▶ Selected excerpt:
Julia Enright, 24, a dominatrix on the side, a phlebotomist by training and occupation, is now a convicted murderer.
A Worcester Superior Court jury in Massachusetts found the young woman guilty of murder in the second degree after a trial that spanned just over three weeks–11 days in total.
Deliberations began last Tuesday afternoon and were suspended on Wednesday afternoon for the long holiday weekend. By Monday morning, the defendant was convicted of killing 20-year-old Brandon Chicklis, a former classmate and boyfriend, on June 23, 2018.
According to MassLive, the defendant “stood motionless” as the foreperson read the determination of her fate aloud.
“She later placed both hands behind her back as a court office put handcuffs around her wrists and she was escorted out of courtroom No. 10,” journalists Melissa Hanson and Michael Bonner noted. “Enright’s family declined to comment on the verdict. Chicklis’ family was not made available to speak to reporters.”
Worcester County District Attorney Joseph D. Early Jr. said “justice was served” with the verdict but cautioned that a formal conviction and systemic justice was simply that: the process playing out and no real substitute for what the victim’s family would have preferred.
“They were relieved,” he said, according to the outlet. “But the thing you want to give them, you can’t give them and that’s Brandon back.”
The deceased man’s body was found by a jogger on July 10, 2018. The corpse was in an advanced state of decomposition by the time it was discovered–which became a key point of discussion during the trial.
Against the defense’s wishes and objections, Enright’s hobbies and side business took center-stage during the prosecution’s case.
One such hobby was her preference for what dead animal enthusiasts refer to as “wet specimens,” or, the corpses of small animals preserved in glass jars. One witness testified that Enright would occasionally seek to hasten a dead animal’s decomposition process by leaving the creature’s body out in the elements and wrapped in a tarp.
As Law&Crime previously reported, Worcester County Medical Examiner Jennie Duval told jurors that Chicklis’s body was found wrapped in a blanket, a tarp and a canvas sheet–all of which were duct-taped together inside sealed shut plastic garbage bags. The parallel impressions sought by the prosecution were obvious there.
While the sex work evidence also weighed on jurors’ minds, the defendant’s defense attorney elicited testimony from police that there was no evidence she engaged in a panoply of advertised BDSM services with the victim. Perhaps more determinative were a series of journal entries in which the defendant, read aloud by Enright herself during the trial, expressed a desire to take human life.
“I just have an insatiable curiosity to kill a person,” the convicted killer wrote–and read as she took the stand in her own defense.
To hear Enright tell it, her “surprise” for Chicklis went awry on the day in question when he started to attack her sexually. A death by knife ensued. The deceased man was stabbed at least 10 times inside the Enright family’s Ashburnam, Mass. treehouse before his body was dumped off the side of a highway in New Hampshire.
The defendant said her boyfriend, who has not been charged in the killing, helped her hide the body after the bloody incident.
As the trial drew to a close, prosecutors focused on that man, John Lind, with whom she allegedly shared her macabre fantasies–arguing that the Chicklis murder was, itself, a “gift” for her beau.

▶ What you should do: Reproduce the article on the Enright murder trial from "A Worcester Superior" up to and including "her fate aloud.". Work only from the article on the Enright murder trial.

▶ Information given:
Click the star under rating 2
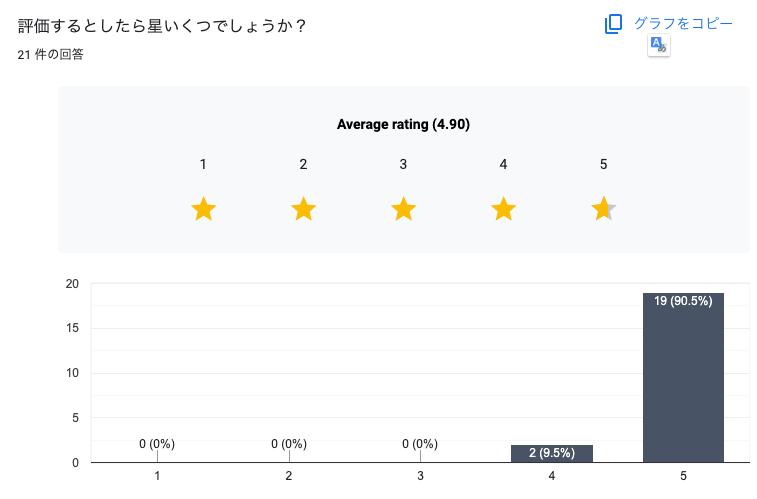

==

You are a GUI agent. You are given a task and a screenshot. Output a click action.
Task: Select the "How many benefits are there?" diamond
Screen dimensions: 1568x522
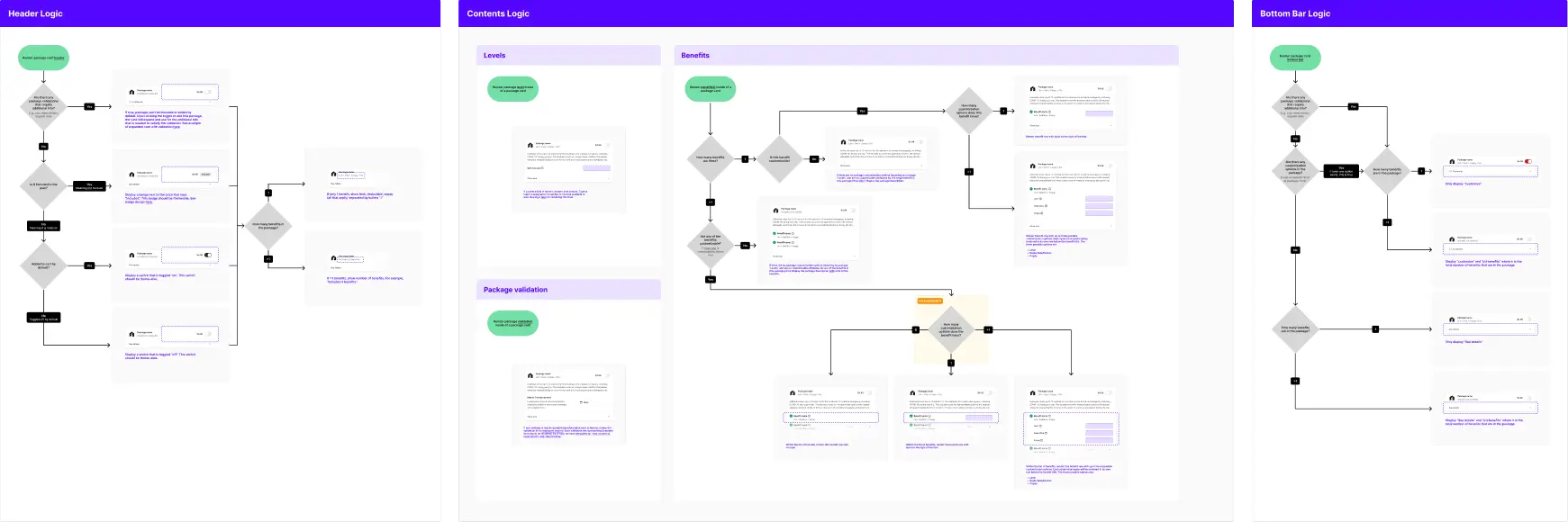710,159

▶ The completed task:
A Worcester Superior Court jury in Massachusetts found the young woman guilty of murder in the second degree after a trial that spanned just over three weeks–11 days in total.
Deliberations began last Tuesday afternoon and were suspended on Wednesday afternoon for the long holiday weekend. By Monday morning, the defendant was convicted of killing 20-year-old Brandon Chicklis, a former classmate and boyfriend, on June 23, 2018.
According to MassLive, the defendant “stood motionless” as the foreperson read the determination of her fate aloud.